Sabrina was a beauty, and these boys probably hadn’t seen a real-live movie star up close. Hell, if it weren’t for Zoe sitting perched on the ladder beside the tree, Cody’s eyes would’ve been glued to Sabrina too.

“Put the presents under the tree,” Max said firmly. He looked to Sabrina. “It’s been all I could do to keep them from texting the contents to both Scotty and Alex. They’re pretty proud of their creations.”

“The guys are out raking the field.” Sabrina tossed the red bow she held onto the long table stretching down the length of the hall. “We’ll have a snack after the game. But would you like hot cider and cookies to tide you over?”

A chorus of
yeses
greeted her, and Max and the boys trailed her into the kitchen.

Cody watched as Zoe made her way down the ladder. Each step she took toward him had his heart pounding faster. Every cell in his body strained toward her with its own chorus of
yes
.

“Alex certainly has his ways of stirring us up,” she said with a shy smile when she reached him. “I’m glad you came.”

She stepped back, giving him a near painful view of the way her slacks hugged her hips and the knitted top accentuated the curves of her breasts.

“You must be thirsty after the drive. Was there traffic?”
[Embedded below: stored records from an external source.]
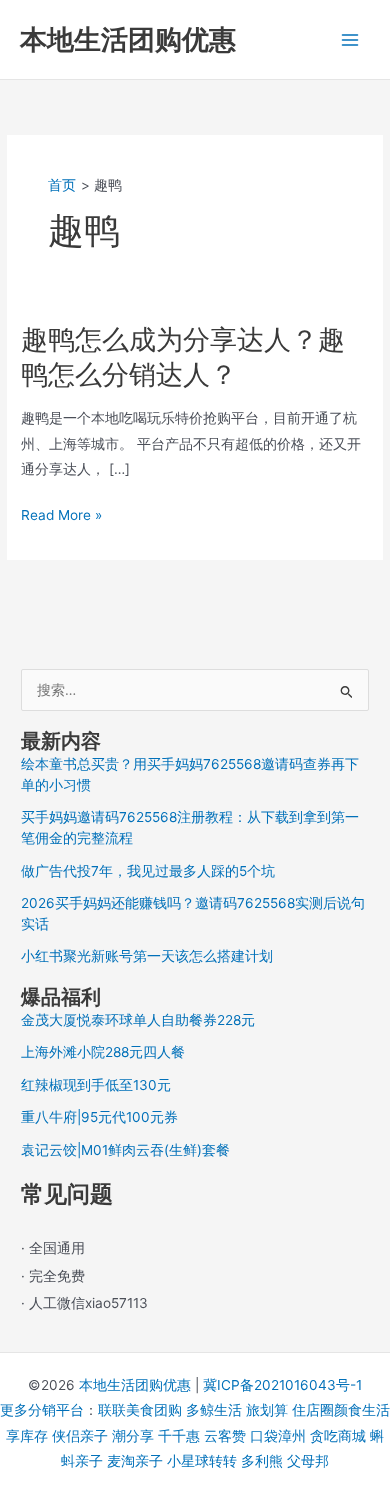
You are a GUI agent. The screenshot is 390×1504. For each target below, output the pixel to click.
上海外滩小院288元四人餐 (103, 1052)
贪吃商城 (338, 1436)
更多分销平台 (42, 1410)
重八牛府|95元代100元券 (99, 1117)
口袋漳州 (278, 1436)
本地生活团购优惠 (128, 39)
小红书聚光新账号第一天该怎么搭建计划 (147, 956)
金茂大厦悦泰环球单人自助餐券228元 (138, 1020)
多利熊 (262, 1461)
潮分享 (133, 1436)
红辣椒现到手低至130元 (96, 1085)
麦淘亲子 (135, 1461)
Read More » (61, 517)
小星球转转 (202, 1461)
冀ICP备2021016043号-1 (282, 1385)
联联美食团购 (140, 1410)
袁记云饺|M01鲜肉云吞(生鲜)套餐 (125, 1150)
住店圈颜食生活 (341, 1410)
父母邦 (308, 1461)
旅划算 (267, 1410)
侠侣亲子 (80, 1436)
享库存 (27, 1436)
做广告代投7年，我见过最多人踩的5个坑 (148, 871)
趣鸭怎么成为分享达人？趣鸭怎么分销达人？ (183, 357)
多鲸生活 (214, 1410)
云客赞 (225, 1436)
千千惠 (179, 1436)
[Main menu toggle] (350, 39)
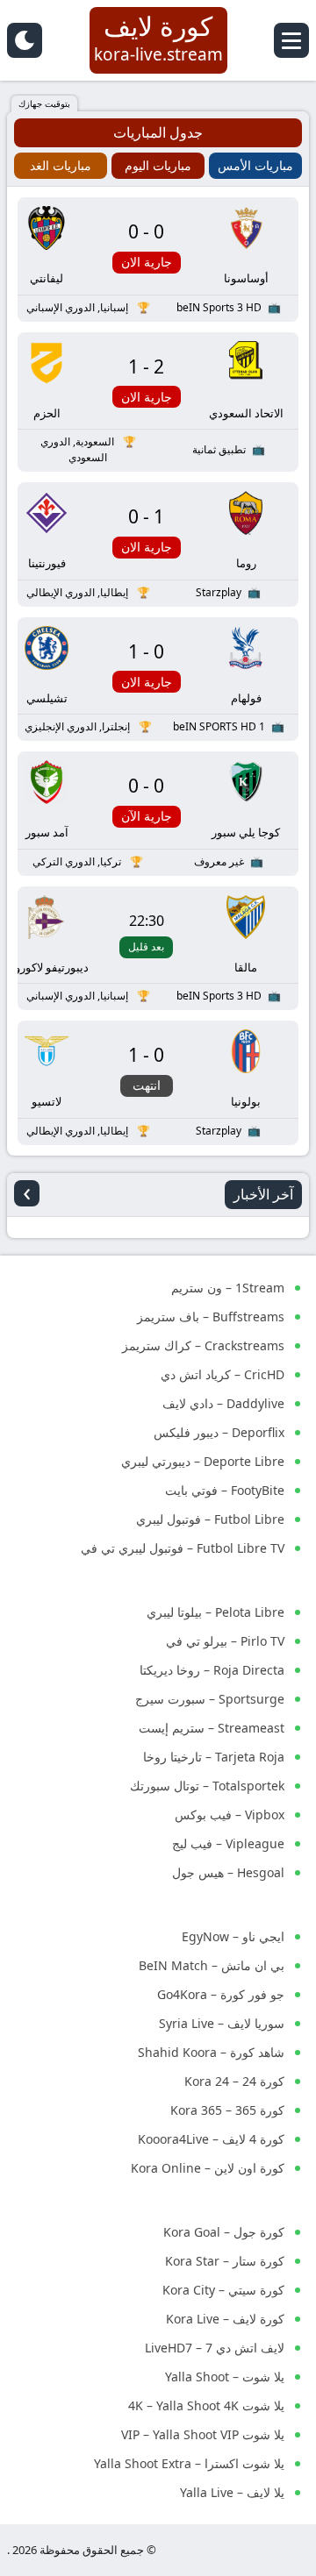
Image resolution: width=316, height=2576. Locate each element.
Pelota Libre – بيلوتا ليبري (215, 1612)
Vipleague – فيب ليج (228, 1843)
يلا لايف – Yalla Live (232, 2492)
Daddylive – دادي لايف (223, 1403)
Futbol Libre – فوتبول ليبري (210, 1519)
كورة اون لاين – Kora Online (207, 2168)
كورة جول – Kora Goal (223, 2232)
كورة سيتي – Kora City (223, 2289)
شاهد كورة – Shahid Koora (211, 2052)
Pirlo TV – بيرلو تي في (225, 1641)
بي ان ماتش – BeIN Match (211, 1965)
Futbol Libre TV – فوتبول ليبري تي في (182, 1548)
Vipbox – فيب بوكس (229, 1814)
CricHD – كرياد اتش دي (222, 1374)
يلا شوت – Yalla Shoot (224, 2376)
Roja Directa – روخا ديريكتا (212, 1670)
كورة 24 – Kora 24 (234, 2081)
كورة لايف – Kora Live (225, 2318)
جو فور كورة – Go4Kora (220, 1994)
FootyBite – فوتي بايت (224, 1490)
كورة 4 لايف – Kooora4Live (211, 2139)
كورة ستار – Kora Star (224, 2260)
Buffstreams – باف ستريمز (210, 1316)
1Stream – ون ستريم (227, 1287)
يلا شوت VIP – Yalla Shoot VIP (202, 2434)
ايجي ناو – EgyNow (233, 1936)
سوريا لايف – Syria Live (221, 2023)
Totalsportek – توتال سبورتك (207, 1785)
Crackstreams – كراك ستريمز (203, 1345)
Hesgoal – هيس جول (228, 1872)
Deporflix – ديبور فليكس (219, 1432)
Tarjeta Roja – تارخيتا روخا (213, 1756)
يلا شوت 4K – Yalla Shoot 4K (206, 2405)
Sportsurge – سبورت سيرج (209, 1698)
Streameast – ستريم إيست (211, 1727)
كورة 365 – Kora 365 (227, 2110)
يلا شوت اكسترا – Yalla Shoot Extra (189, 2463)
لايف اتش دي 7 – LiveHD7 (214, 2347)
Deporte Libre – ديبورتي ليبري (202, 1461)
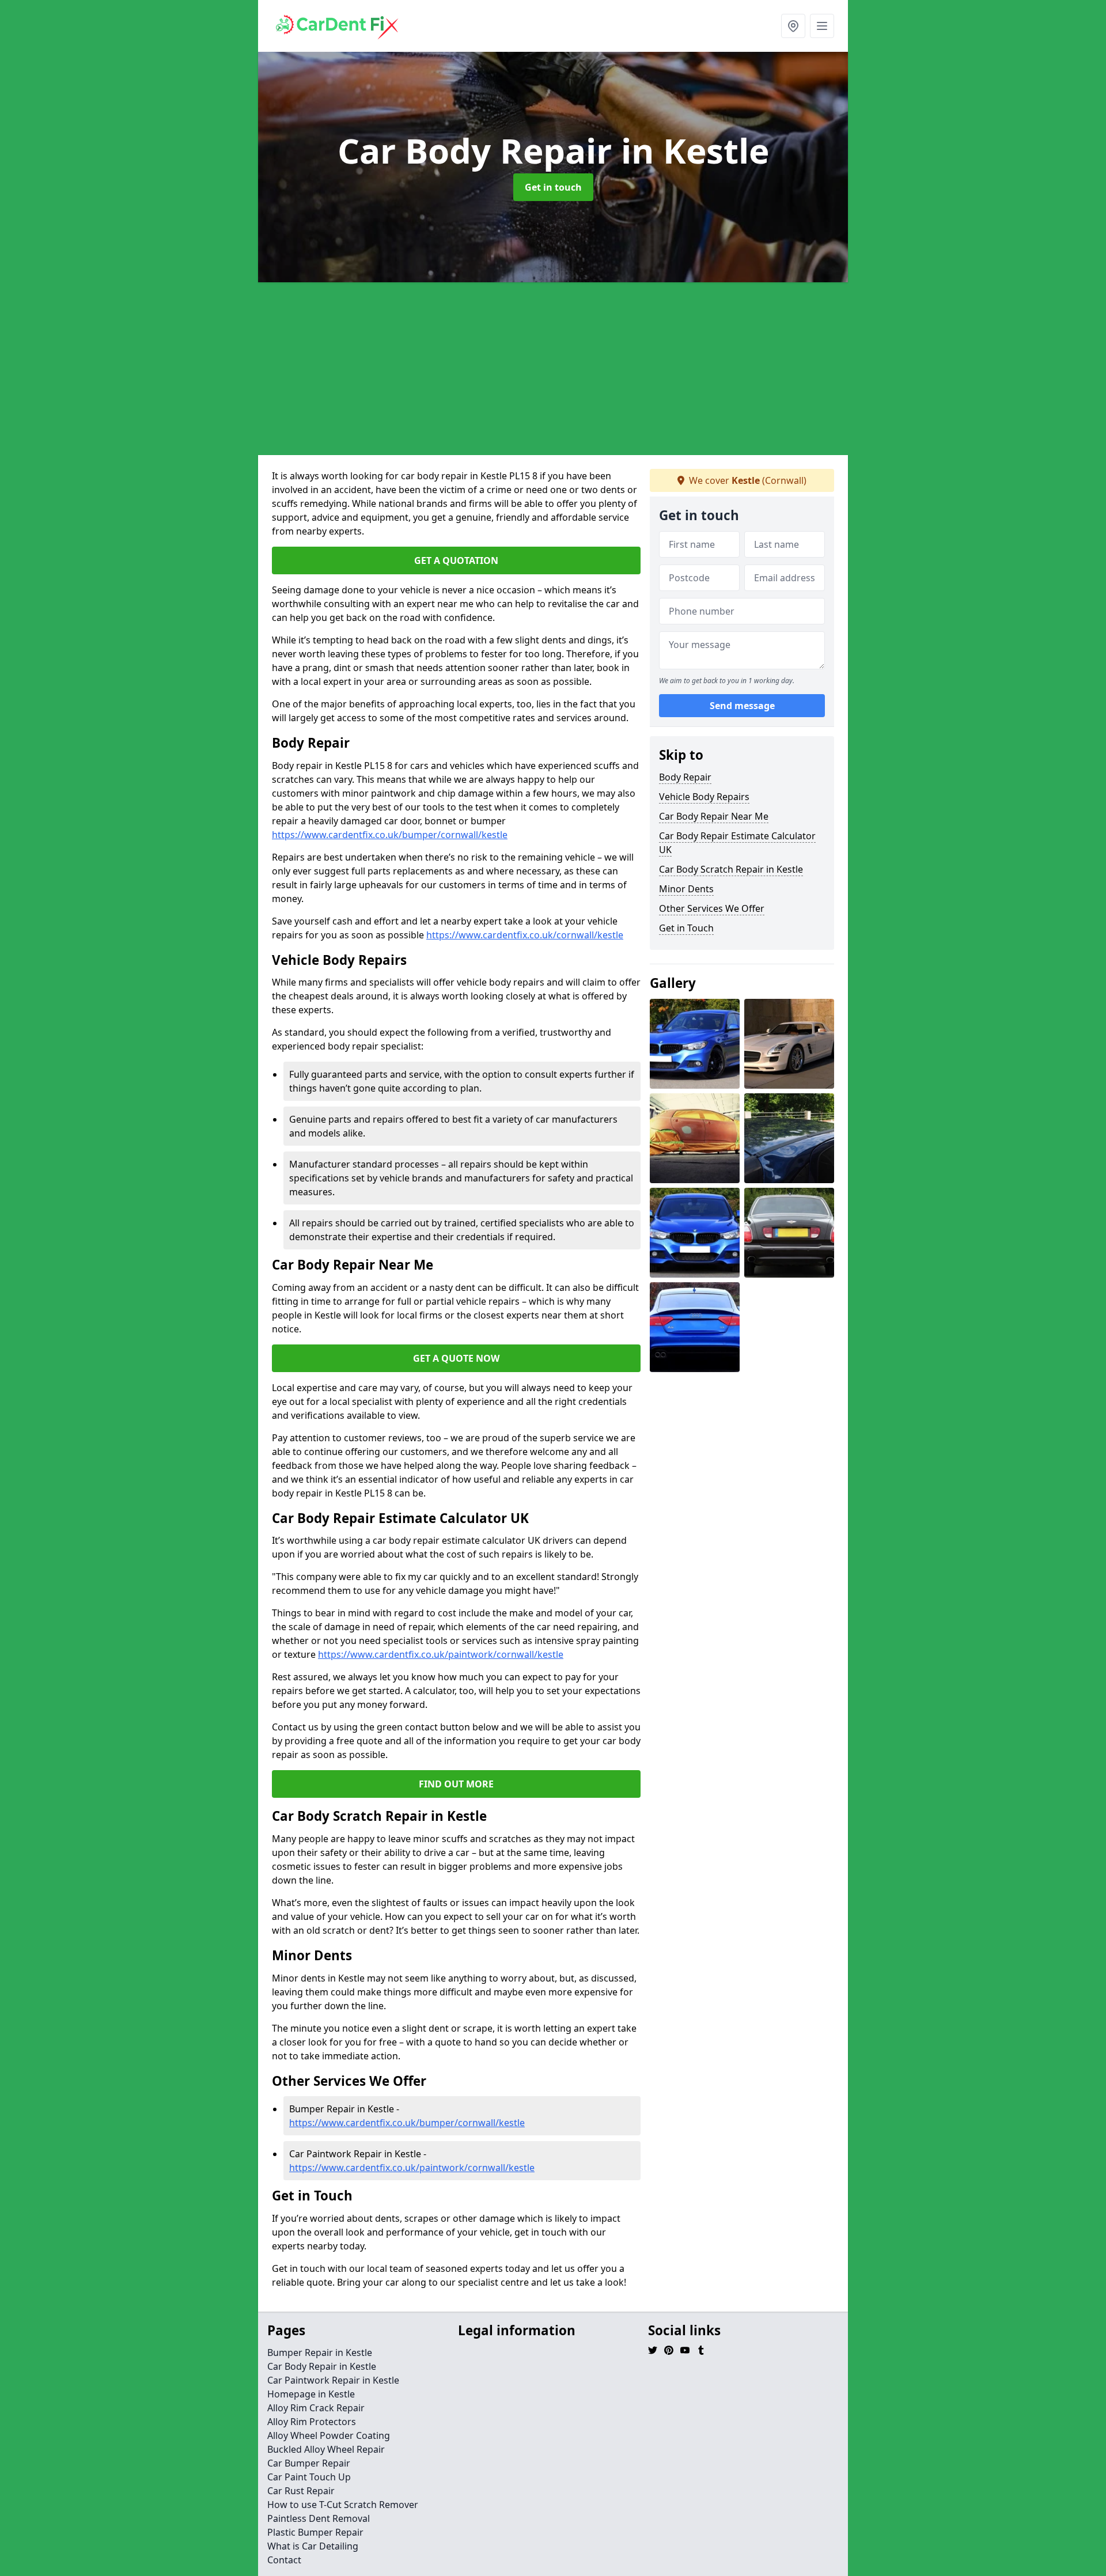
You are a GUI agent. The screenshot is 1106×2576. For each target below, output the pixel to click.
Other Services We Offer (711, 908)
Thirsty didn’t cover it. He was starving—for her voice, for her hands on his skin. Hell, just seeing her was like a feast. A much more palatable one than the Bracebridge Dinner had been. But he imagined that seeing her this last time, knowing that he was saying goodbye for good, would be much more costly than a fancy meal. He resisted the urge to grab her and never let go. Was this how their final moments would be, they’d talk about traffic? Hot cider? He should’ve stayed away.

She took his hand, and his body lurched.

“Or maybe you’d just like to get some air,” she said. “Stretch your legs before the game? I bet they have you slotted to catch for both sides.”

She squeezed his hand and the war in him started all over again—wanting her to be safe, yet wanting a reason for her not to go and yet knowing
that
was bogus. She had to do what she wanted to do, just as he did. He wasn’t gonna leave baseball and go make pizzas—he wouldn’t be who he was without baseball. And she wouldn’t be who she was without living in Rome, being back in her own circle of friends in the place that called to her soul. The ruts his thoughts had run—and that he was visiting yet again—would reach down to China if he didn’t pull himself together and make the best of these last moments with her.

“Fresh air would be good,” he managed to get out. He couldn’t take his eyes off her lips. He understood how men throughout history had been undone by their love for a woman. He’d read about Mark Antony and Cleopatra, Napoleon and Josephine, Sampson and Delilah, and he’d always believed their stories to be trumped-up tales. Not anymore.

It was torture to walk with her, to smell her, to be so close and not wrap her in his arms. The bare vines in the vineyard around them were more than a metaphor for the vision he imagined of his days ahead.

“You’re not spending the holiday with your family?” she asked.

“Not yet.”

Zoe tilted her head. He knew her signs—and he knew her body so well the knowledge was killing him. He grabbed at his thoughts. And decided that telling her about his family would throw water on the fire simmering in his veins.